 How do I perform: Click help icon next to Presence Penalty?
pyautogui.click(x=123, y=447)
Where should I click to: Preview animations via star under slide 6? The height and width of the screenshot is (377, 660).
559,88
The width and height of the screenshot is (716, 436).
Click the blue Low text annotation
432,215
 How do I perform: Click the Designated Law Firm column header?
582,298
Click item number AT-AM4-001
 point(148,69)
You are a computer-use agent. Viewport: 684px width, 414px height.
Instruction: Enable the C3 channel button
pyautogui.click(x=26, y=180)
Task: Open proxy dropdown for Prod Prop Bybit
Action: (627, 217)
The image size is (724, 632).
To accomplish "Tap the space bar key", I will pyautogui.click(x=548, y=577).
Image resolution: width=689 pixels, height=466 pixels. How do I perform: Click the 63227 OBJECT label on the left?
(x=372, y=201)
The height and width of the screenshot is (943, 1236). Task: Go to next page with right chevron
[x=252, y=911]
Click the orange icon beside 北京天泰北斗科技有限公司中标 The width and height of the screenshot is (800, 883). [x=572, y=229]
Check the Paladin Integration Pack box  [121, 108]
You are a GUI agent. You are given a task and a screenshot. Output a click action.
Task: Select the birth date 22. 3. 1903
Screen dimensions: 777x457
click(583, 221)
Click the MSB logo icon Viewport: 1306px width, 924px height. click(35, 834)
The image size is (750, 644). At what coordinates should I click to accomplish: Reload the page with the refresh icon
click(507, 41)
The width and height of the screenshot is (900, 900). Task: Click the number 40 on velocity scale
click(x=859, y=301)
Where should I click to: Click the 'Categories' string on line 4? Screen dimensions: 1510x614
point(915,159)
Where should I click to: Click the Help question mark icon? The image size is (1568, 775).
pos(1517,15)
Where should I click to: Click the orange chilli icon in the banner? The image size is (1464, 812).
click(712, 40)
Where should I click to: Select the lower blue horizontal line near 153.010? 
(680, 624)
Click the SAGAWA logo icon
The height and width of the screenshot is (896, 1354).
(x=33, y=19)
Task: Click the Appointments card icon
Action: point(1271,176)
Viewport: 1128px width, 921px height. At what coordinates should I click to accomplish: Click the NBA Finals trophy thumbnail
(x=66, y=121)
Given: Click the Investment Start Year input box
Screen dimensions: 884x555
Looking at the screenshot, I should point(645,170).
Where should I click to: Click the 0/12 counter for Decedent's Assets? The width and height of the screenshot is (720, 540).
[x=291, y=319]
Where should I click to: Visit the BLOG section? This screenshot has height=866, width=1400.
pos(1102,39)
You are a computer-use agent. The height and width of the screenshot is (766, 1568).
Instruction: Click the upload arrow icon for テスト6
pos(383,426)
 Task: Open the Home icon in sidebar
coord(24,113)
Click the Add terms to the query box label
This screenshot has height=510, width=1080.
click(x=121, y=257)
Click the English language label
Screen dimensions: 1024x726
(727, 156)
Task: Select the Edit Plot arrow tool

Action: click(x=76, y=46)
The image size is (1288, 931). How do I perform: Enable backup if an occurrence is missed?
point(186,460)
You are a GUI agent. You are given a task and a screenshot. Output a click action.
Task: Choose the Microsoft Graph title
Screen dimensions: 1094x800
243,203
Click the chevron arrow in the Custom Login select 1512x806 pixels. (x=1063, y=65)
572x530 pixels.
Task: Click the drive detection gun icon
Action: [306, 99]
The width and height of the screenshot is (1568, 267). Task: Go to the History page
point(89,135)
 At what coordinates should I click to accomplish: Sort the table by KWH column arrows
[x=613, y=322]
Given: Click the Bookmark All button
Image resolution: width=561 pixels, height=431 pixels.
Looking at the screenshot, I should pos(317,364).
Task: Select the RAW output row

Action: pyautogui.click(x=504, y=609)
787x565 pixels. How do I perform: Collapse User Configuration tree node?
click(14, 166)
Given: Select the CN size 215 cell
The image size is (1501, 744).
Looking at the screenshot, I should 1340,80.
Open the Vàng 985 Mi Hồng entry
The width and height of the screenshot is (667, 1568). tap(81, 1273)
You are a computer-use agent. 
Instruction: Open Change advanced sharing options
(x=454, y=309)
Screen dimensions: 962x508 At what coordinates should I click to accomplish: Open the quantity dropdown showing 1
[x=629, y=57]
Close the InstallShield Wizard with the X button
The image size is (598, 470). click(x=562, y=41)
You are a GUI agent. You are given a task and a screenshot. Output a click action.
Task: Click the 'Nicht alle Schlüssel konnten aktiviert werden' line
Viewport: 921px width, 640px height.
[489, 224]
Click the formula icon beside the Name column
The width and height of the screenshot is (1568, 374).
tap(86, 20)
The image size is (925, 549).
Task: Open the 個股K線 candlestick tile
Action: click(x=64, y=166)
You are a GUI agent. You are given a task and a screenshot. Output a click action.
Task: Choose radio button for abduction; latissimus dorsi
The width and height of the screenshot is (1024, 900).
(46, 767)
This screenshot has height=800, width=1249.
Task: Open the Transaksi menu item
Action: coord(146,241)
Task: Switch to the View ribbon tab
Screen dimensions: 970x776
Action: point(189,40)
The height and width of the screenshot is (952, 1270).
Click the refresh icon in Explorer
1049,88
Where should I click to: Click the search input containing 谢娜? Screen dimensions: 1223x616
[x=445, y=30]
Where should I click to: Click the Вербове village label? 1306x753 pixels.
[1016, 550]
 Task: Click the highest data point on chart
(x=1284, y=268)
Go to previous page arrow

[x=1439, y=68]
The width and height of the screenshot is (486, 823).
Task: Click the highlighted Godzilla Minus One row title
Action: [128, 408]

Problem to work on: Go through the data above and repeat all of it exactly.

Exercise response:
 How do I perform: Click help icon next to Presence Penalty?
pyautogui.click(x=123, y=447)
Where should I click to: Preview animations via star under slide 6? The height and width of the screenshot is (377, 660).
559,88
The width and height of the screenshot is (716, 436).
Click the blue Low text annotation
432,215
 How do I perform: Click the Designated Law Firm column header?
582,298
Click item number AT-AM4-001
 point(148,69)
You are a computer-use agent. Viewport: 684px width, 414px height.
Instruction: Enable the C3 channel button
pyautogui.click(x=26, y=180)
Task: Open proxy dropdown for Prod Prop Bybit
Action: (627, 217)
The image size is (724, 632).
To accomplish "Tap the space bar key", I will pyautogui.click(x=548, y=577).
Image resolution: width=689 pixels, height=466 pixels. How do I perform: Click the 63227 OBJECT label on the left?
(x=372, y=201)
The height and width of the screenshot is (943, 1236). Task: Go to next page with right chevron
[x=252, y=911]
Click the orange icon beside 北京天泰北斗科技有限公司中标 The width and height of the screenshot is (800, 883). [x=572, y=229]
Check the Paladin Integration Pack box  [121, 108]
You are a GUI agent. You are given a task and a screenshot. Output a click action.
Task: Select the birth date 22. 3. 1903
Screen dimensions: 777x457
click(583, 221)
Click the MSB logo icon Viewport: 1306px width, 924px height. click(35, 834)
The image size is (750, 644). At what coordinates should I click to accomplish: Reload the page with the refresh icon
click(507, 41)
The width and height of the screenshot is (900, 900). Task: Click the number 40 on velocity scale
click(x=859, y=301)
Where should I click to: Click the 'Categories' string on line 4? Screen dimensions: 1510x614
point(915,159)
Where should I click to: Click the Help question mark icon? The image size is (1568, 775).
pos(1517,15)
Where should I click to: Click the orange chilli icon in the banner? The image size is (1464, 812).
click(712, 40)
Where should I click to: Select the lower blue horizontal line near 153.010? 
(680, 624)
Click the SAGAWA logo icon
The height and width of the screenshot is (896, 1354).
(x=33, y=19)
Task: Click the Appointments card icon
Action: point(1271,176)
Viewport: 1128px width, 921px height. At what coordinates should I click to accomplish: Click the NBA Finals trophy thumbnail
(x=66, y=121)
Given: Click the Investment Start Year input box
Screen dimensions: 884x555
Looking at the screenshot, I should point(645,170).
Where should I click to: Click the 0/12 counter for Decedent's Assets? The width and height of the screenshot is (720, 540).
[x=291, y=319]
Where should I click to: Visit the BLOG section? This screenshot has height=866, width=1400.
pos(1102,39)
You are a computer-use agent. The height and width of the screenshot is (766, 1568).
Instruction: Click the upload arrow icon for テスト6
pos(383,426)
 Task: Open the Home icon in sidebar
coord(24,113)
Click the Add terms to the query box label
This screenshot has height=510, width=1080.
click(x=121, y=257)
Click the English language label
Screen dimensions: 1024x726
(727, 156)
Task: Select the Edit Plot arrow tool

Action: click(x=76, y=46)
The image size is (1288, 931). How do I perform: Enable backup if an occurrence is missed?
point(186,460)
You are a GUI agent. You are given a task and a screenshot. Output a click action.
Task: Choose the Microsoft Graph title
Screen dimensions: 1094x800
243,203
Click the chevron arrow in the Custom Login select 1512x806 pixels. (x=1063, y=65)
572x530 pixels.
Task: Click the drive detection gun icon
Action: [306, 99]
The width and height of the screenshot is (1568, 267). Task: Go to the History page
point(89,135)
 At what coordinates should I click to accomplish: Sort the table by KWH column arrows
[x=613, y=322]
Given: Click the Bookmark All button
Image resolution: width=561 pixels, height=431 pixels.
Looking at the screenshot, I should pos(317,364).
Task: Select the RAW output row

Action: pyautogui.click(x=504, y=609)
787x565 pixels. How do I perform: Collapse User Configuration tree node?
click(14, 166)
Given: Select the CN size 215 cell
The image size is (1501, 744).
Looking at the screenshot, I should 1340,80.
Open the Vàng 985 Mi Hồng entry
The width and height of the screenshot is (667, 1568). tap(81, 1273)
You are a computer-use agent. 
Instruction: Open Change advanced sharing options
(x=454, y=309)
Screen dimensions: 962x508 At what coordinates should I click to accomplish: Open the quantity dropdown showing 1
[x=629, y=57]
Close the InstallShield Wizard with the X button
The image size is (598, 470). click(x=562, y=41)
You are a GUI agent. You are given a task and a screenshot. Output a click action.
Task: Click the 'Nicht alle Schlüssel konnten aktiviert werden' line
Viewport: 921px width, 640px height.
[489, 224]
Click the formula icon beside the Name column
The width and height of the screenshot is (1568, 374).
tap(86, 20)
The image size is (925, 549).
Task: Open the 個股K線 candlestick tile
Action: click(x=64, y=166)
You are a GUI agent. You are given a task and a screenshot. Output a click action.
Task: Choose radio button for abduction; latissimus dorsi
The width and height of the screenshot is (1024, 900).
(46, 767)
This screenshot has height=800, width=1249.
Task: Open the Transaksi menu item
Action: coord(146,241)
Task: Switch to the View ribbon tab
Screen dimensions: 970x776
Action: point(189,40)
The height and width of the screenshot is (952, 1270).
Click the refresh icon in Explorer
1049,88
Where should I click to: Click the search input containing 谢娜? Screen dimensions: 1223x616
[x=445, y=30]
Where should I click to: Click the Вербове village label? 1306x753 pixels.
[1016, 550]
 Task: Click the highest data point on chart
(x=1284, y=268)
Go to previous page arrow

[x=1439, y=68]
The width and height of the screenshot is (486, 823).
Task: Click the highlighted Godzilla Minus One row title
Action: [128, 408]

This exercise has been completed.